Si les Britanniques optent pour le splendide isolement, ce sera le chaos. Le départ de la Grande Bretagne pourrait avoir  un effet de contagion. L’euroscepticisme a déjà gagné la plupart des pays du continent. L’ancien premier ministre italien Enrico Letta, homme de gauche et européen convaincu, évoque « deux ou trois années d’instabilité ». La séparation est prévue et encadrée par l’article 50 du traité de Lisbonne, mais « ce sera un divorce sans règles, avec des disputes légales interminables », a-t-il prédit sur France Inter. L’Union européenne et la Grande Bretagne vont être considérablement affaiblies par cette bataille, car elle va générer une période d’incertitude, ce que détestent les investisseurs. Les fonds américains et asiatiques risquent de se détourner .

L’Union européenne est elle condamnée au naufrage ? Oui si la France et l’Allemagne sont incapables de reprendre la barre très vite.

« Si ces deux pays ne mènent pas le jeu, s’ils restent en campagne électorale pendant un an, alors il n’y aura plus d’Europe. Le 24 juin, soit on avance, ou bien on recule. On ne peut pas attendre l’élection présidentielle française en mai 2017 et les législatives de septembre 2017 en Allemagne, car ce sera une année de perdue et alors on aura perdu l’Europe », avertit Enrico Letta.

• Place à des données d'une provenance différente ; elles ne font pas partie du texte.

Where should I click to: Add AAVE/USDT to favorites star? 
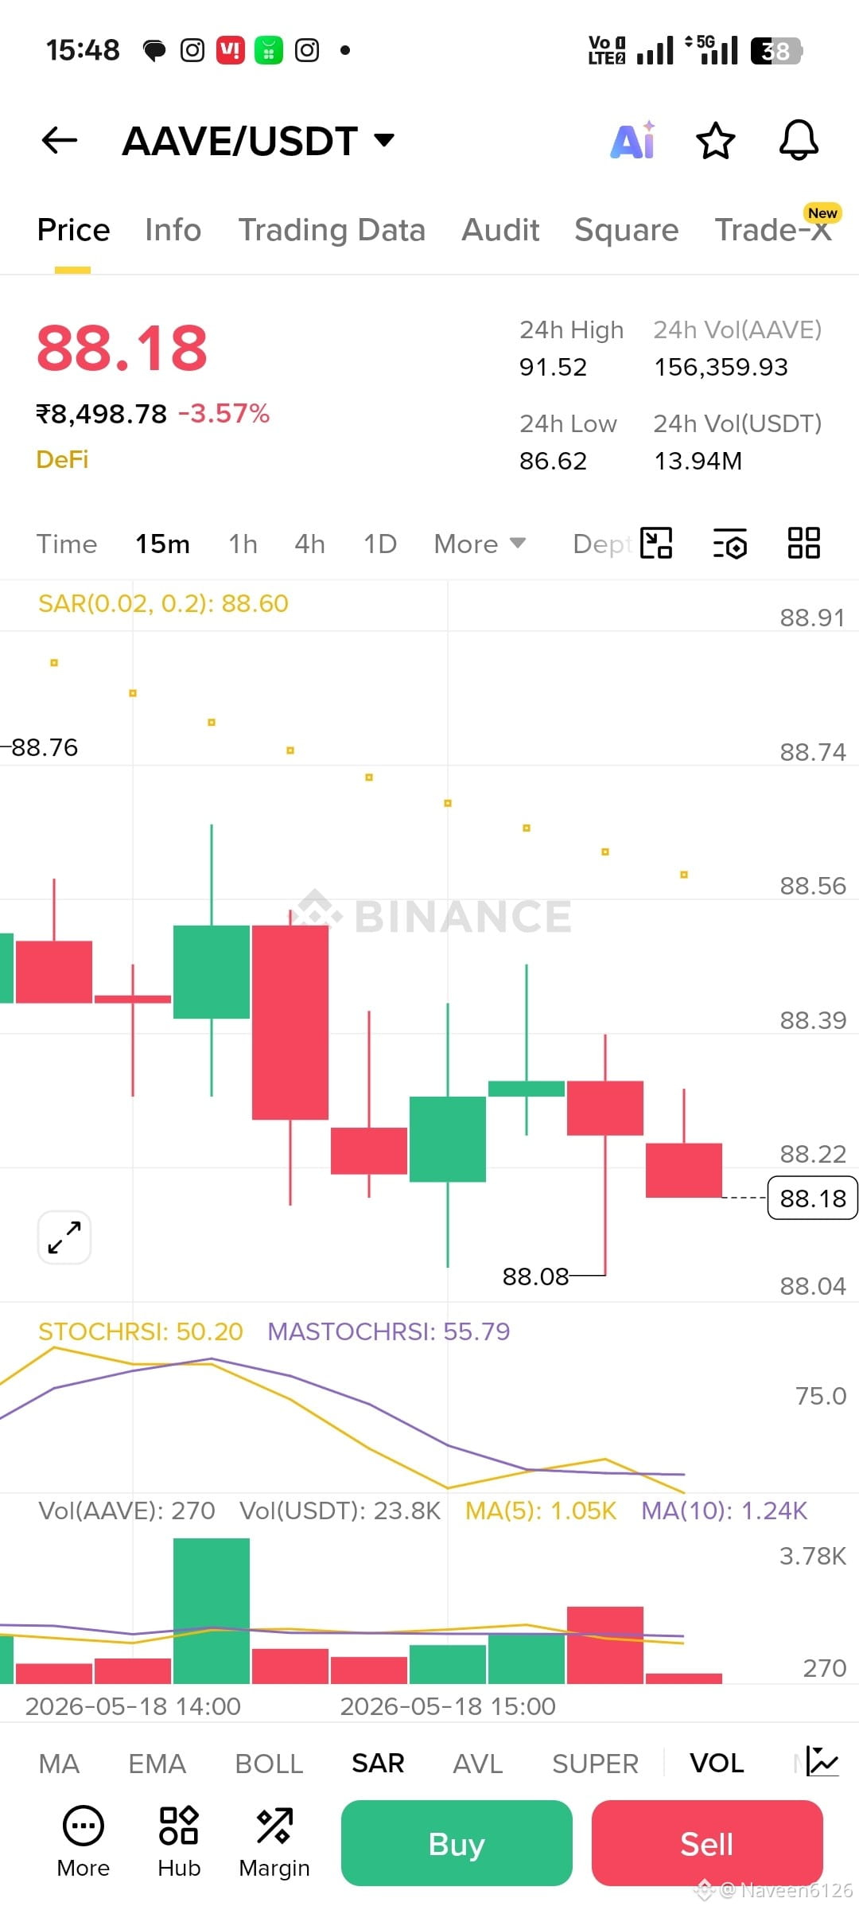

Mais pour cela, il faut rebâtir un consensus entre les deux pays. Ce sera difficile, car la France ne peut pas traiter à égalité avec l’Allemagne. Son déficit, sa dette, ses difficultés à mener les réformes nécessaires l’ont affaiblie et l’image de son président, François Hollande, est au plus bas en Europe. Jean-Claude Juncker s’est montré particulièrement mordant lors de l’annonce d’une initiative franco-allemande en cas de Brexit. « Il faudrait déjà que le président français ne laisse pas cette idée à l’état de squelette et qu’elle prenne corps », a-t-il lancé.